## TASK
The lines to copy are those holding the string "logo" in the entries below.

——

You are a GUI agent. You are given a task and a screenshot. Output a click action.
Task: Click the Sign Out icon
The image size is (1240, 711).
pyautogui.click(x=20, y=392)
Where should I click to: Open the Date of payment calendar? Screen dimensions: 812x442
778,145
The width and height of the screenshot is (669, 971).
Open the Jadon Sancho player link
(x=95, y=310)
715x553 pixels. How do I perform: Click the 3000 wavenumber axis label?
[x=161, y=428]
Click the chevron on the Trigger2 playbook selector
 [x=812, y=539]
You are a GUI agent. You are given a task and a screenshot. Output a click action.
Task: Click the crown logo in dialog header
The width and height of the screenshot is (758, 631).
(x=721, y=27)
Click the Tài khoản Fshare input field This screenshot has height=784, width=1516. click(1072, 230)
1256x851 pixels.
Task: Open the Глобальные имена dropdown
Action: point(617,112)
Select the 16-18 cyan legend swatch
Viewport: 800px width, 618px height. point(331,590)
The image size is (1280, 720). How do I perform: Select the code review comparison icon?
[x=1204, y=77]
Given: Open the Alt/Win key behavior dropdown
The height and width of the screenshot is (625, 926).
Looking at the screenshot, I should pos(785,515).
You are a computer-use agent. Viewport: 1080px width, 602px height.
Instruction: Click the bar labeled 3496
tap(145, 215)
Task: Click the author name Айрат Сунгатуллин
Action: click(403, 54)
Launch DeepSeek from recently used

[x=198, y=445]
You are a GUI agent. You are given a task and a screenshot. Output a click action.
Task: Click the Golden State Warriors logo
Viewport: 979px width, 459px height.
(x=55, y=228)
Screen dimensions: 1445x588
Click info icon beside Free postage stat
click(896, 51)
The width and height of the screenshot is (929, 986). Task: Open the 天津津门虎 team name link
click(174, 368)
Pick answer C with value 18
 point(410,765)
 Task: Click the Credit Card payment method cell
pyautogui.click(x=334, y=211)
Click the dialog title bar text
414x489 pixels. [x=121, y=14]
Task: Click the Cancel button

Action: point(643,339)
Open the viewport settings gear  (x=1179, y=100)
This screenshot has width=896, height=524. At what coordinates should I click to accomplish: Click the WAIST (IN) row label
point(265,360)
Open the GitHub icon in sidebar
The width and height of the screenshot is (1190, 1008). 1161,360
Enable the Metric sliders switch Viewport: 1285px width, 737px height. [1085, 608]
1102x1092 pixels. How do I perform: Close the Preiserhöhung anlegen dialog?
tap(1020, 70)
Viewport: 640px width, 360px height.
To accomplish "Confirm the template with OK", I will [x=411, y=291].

——

## RESULT
Task: Click the crown logo in dialog header
Task: Click the Golden State Warriors logo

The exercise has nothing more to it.